Agung Mulyadi

Personal information
- Full name: Agung Mulyadi
- Date of birth: 23 March 1997 (age 29)
- Place of birth: Bandung, Indonesia
- Height: 1.74 m (5 ft 9 in)
- Position: Midfielder

Youth career
- Diklat Persib
- Persib Bandung

Senior career*
- Years: Team / Apps / (Gls)
- 2017–2022: Persib Bandung / 15 / (0)
- 2019–2020: → Bandung United (loan) / 9 / (1)
- 2021: → Bandung United (loan) / 14 / (3)
- 2022–2023: Persikabo 1973 / 8 / (1)
- 2023–2024: Sada Sumut / 13 / (1)

= Agung Mulyadi =

Indonesian footballer

Agung Mulyadi (born 23 March 1997) is an Indonesian professional footballer who last played as a midfielder for Sada Sumut.

==Club career==
===Persib Bandung===
He made his professional debut in the Liga 1 on May 7, 2017, against Persipura Jayapura.

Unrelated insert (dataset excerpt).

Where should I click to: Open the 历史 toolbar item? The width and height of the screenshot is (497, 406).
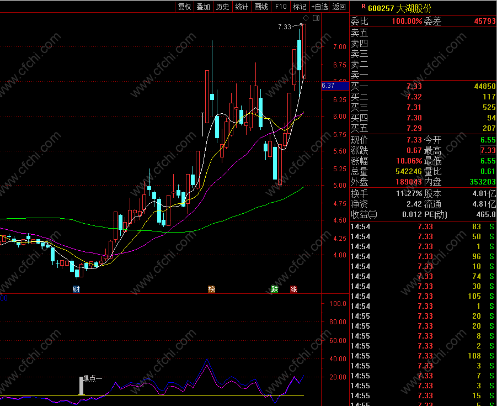[222, 7]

====Bandung United (loan)====
He was signed for Bandung United to play in the Liga 2 in the 2019 season, on loan from Persib Bandung. He made 9 league appearances and scored 1 goal for Bandung United.

===Persikabo 1973===
Mulyadi was signed for Persikabo 1973 to play in Liga 1 in the 2022–23 season. He made his league debut on 3 September 2022 in a match against Borneo Samarinda at the Pakansari Stadium, Cibinong.